[Items from a dataset]
--- START ---
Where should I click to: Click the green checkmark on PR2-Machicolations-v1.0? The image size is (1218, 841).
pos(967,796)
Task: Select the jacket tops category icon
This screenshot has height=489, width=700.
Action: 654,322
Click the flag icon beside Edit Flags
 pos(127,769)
--- END ---
--- START ---
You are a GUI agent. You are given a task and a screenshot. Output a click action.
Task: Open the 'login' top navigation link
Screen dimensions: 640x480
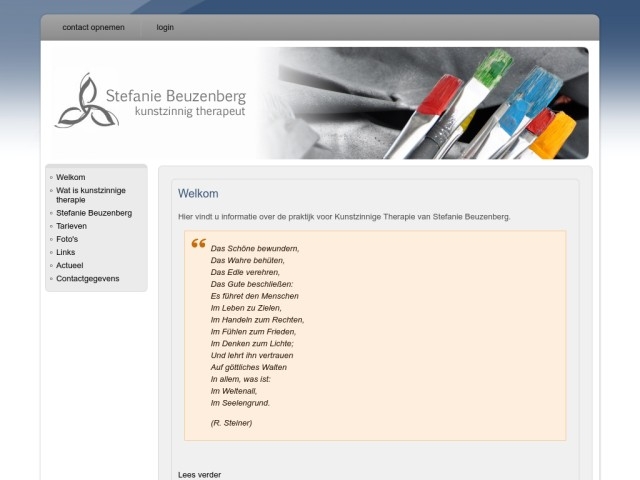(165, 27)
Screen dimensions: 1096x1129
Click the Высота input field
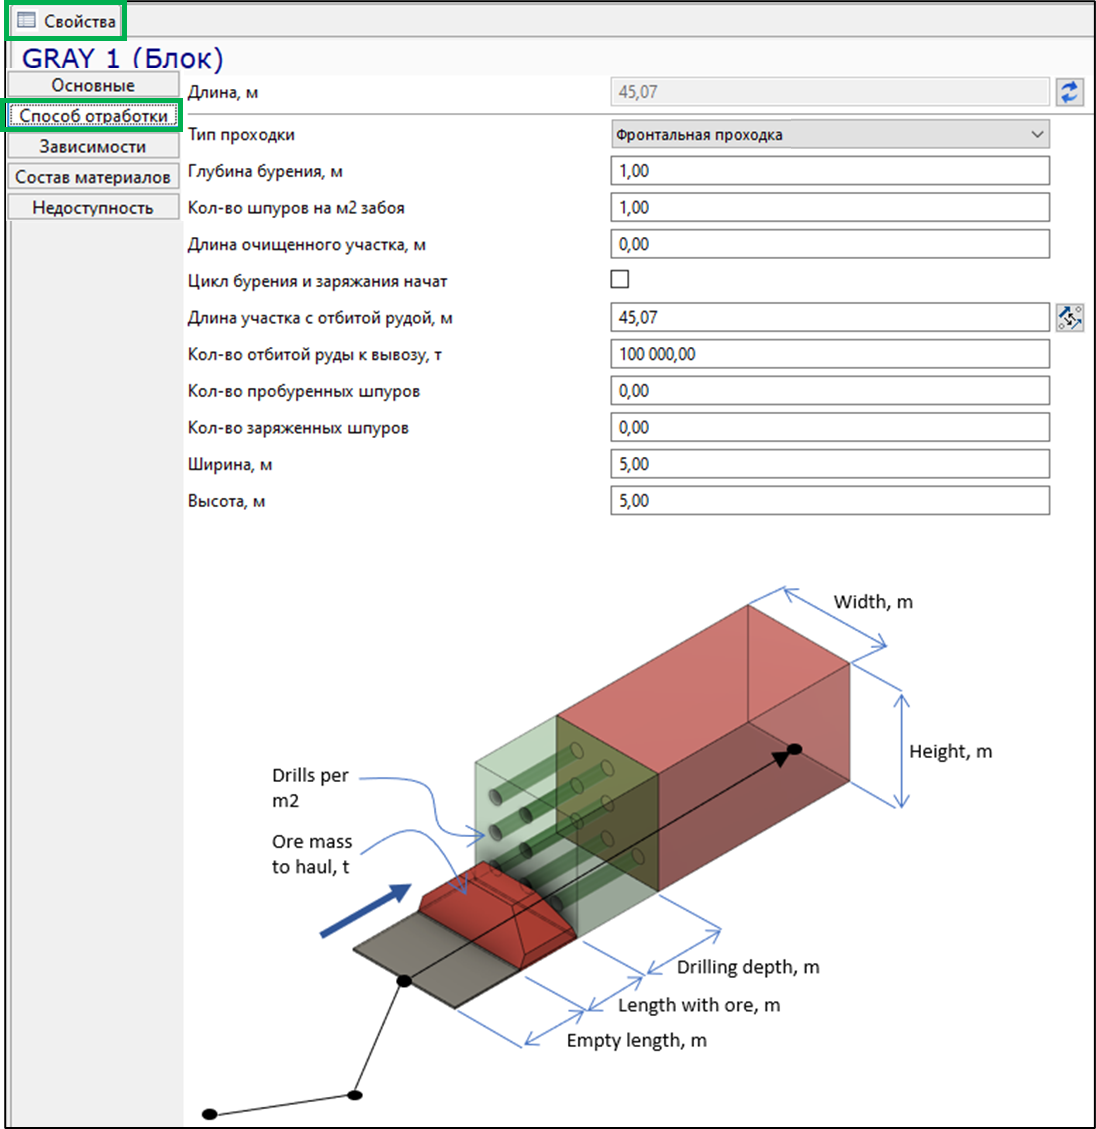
--- END ---
> Aim of the task: Could you return exactly the stretch of the data above that starts at the line with "Screen dimensions: 1096x1129" and ends at the line with "Click the Высота input field", both lines included?

> Response area:
Screen dimensions: 1096x1129
Click the Высота input field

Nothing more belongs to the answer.